Data in this exercise:
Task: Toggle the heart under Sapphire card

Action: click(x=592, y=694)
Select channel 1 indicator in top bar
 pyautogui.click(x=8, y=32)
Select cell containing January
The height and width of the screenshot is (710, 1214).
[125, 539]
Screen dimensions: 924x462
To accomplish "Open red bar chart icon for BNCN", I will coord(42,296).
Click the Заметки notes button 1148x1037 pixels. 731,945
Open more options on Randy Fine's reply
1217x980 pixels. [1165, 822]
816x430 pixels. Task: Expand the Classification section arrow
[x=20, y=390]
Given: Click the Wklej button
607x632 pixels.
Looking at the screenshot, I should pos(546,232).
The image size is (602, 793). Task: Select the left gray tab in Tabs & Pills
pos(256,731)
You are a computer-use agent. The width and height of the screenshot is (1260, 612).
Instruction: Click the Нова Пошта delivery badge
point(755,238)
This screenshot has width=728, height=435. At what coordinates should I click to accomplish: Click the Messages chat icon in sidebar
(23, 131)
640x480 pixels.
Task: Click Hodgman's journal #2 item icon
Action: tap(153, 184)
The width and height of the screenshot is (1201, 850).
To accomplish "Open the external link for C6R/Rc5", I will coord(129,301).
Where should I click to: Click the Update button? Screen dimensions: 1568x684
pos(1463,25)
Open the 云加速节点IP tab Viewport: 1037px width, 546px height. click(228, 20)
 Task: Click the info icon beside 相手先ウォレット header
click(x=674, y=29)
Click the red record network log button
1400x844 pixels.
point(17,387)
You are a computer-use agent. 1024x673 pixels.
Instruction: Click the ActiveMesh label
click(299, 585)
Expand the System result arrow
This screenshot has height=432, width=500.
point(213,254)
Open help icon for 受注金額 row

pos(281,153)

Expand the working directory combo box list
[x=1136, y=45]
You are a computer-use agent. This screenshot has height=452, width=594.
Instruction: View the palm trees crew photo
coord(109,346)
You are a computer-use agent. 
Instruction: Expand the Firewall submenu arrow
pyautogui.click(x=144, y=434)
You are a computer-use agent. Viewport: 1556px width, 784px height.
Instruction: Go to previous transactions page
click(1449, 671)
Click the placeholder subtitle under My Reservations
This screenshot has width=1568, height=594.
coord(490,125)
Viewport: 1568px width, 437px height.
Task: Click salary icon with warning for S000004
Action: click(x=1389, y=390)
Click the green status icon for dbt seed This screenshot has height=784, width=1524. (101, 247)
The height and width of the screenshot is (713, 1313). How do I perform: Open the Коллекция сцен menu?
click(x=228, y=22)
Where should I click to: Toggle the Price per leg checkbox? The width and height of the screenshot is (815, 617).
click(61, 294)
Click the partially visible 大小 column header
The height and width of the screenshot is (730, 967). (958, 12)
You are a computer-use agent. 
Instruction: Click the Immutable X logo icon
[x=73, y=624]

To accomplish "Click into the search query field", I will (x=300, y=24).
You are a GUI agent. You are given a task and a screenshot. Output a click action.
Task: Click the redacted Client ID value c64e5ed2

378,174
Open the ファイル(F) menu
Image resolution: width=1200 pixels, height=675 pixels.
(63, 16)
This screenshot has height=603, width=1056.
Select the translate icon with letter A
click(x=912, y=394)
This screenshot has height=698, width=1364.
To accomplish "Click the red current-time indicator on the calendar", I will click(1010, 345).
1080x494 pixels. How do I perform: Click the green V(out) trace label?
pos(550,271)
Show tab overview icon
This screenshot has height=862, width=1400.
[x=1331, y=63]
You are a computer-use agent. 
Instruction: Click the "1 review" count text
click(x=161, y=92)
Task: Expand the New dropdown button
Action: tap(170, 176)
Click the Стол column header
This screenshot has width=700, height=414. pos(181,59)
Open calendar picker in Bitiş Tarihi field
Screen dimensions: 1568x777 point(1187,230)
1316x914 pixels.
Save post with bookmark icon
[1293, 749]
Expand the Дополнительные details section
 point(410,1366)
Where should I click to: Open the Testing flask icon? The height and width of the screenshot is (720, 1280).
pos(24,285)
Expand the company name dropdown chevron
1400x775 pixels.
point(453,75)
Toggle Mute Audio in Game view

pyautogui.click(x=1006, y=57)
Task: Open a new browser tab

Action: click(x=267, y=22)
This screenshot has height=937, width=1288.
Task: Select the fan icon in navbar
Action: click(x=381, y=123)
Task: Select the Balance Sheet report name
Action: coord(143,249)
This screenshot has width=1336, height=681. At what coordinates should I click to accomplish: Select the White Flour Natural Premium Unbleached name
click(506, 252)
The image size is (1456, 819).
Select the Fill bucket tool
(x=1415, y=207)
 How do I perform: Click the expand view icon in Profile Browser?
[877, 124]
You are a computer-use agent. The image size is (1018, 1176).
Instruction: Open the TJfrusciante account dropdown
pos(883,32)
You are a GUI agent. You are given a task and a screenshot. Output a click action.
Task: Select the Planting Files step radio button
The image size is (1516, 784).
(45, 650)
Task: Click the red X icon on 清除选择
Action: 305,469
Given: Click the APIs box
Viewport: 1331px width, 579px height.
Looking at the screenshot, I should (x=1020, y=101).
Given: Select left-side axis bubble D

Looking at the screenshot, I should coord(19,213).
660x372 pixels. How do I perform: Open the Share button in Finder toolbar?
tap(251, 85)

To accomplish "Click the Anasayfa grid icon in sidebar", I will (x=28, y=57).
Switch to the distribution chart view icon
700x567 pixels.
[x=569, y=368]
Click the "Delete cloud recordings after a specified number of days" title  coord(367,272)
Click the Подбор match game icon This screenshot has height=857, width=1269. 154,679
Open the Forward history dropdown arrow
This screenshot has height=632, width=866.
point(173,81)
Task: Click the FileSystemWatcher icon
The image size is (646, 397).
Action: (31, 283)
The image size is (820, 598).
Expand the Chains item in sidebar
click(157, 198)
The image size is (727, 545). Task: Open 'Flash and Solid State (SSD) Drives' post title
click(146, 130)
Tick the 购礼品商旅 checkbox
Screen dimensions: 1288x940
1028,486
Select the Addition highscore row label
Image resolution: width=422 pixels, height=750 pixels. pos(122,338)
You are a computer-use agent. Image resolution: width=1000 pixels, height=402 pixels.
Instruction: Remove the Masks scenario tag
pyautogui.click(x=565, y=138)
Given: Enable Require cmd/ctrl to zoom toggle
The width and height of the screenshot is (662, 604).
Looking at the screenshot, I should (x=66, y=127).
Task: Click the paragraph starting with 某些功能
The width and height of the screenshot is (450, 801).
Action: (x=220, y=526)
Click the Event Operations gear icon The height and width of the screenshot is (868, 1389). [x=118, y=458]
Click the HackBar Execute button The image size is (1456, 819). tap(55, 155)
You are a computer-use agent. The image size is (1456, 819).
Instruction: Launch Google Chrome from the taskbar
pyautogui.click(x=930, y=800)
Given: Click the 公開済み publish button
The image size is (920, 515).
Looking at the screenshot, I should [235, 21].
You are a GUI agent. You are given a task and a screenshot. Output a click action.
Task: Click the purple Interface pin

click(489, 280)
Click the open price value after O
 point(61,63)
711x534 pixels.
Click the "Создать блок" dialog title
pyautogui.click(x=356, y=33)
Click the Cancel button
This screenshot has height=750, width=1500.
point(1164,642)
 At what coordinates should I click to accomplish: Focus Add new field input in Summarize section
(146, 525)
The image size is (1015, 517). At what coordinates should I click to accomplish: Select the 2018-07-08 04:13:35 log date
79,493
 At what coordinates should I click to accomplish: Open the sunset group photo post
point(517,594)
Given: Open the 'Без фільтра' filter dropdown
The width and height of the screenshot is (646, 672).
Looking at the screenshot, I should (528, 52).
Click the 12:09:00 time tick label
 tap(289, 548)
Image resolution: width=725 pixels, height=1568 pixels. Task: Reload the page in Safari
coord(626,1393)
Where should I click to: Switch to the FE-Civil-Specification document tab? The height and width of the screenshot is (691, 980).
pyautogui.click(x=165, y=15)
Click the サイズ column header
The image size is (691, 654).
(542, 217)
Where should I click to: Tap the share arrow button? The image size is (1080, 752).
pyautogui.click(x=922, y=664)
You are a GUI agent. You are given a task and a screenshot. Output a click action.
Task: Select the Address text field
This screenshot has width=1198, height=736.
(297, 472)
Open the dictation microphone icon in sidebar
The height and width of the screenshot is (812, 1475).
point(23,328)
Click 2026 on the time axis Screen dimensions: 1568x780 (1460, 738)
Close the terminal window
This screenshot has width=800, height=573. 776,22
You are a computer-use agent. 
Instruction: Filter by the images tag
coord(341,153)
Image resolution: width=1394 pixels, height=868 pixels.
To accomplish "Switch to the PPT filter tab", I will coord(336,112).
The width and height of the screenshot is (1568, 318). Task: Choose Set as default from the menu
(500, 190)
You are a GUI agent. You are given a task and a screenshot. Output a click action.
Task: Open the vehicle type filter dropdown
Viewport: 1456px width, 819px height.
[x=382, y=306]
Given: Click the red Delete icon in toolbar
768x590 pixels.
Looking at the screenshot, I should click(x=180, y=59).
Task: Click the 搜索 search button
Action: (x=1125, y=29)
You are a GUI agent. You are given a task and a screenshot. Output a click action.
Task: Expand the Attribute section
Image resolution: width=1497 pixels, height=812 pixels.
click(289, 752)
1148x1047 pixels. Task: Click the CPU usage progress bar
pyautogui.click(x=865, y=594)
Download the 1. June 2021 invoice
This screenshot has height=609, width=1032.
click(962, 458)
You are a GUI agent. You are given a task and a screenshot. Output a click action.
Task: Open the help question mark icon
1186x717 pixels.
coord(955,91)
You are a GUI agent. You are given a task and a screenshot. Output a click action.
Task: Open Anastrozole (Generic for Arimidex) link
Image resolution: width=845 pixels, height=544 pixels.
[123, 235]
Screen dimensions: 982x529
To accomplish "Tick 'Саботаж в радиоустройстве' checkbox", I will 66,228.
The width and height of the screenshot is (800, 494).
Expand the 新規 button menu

Exercise description: Please give everything in the material from the line containing "Given: Click the red Delete icon in toolbar" down to the line containing "click(289, 752)" again, substituting "Properties" for "Attribute" and leaving all else unchanged.

Complete output:
Given: Click the red Delete icon in toolbar
768x590 pixels.
Looking at the screenshot, I should click(x=180, y=59).
Task: Click the 搜索 search button
Action: (x=1125, y=29)
You are a GUI agent. You are given a task and a screenshot. Output a click action.
Task: Expand the Properties section
Image resolution: width=1497 pixels, height=812 pixels.
click(289, 752)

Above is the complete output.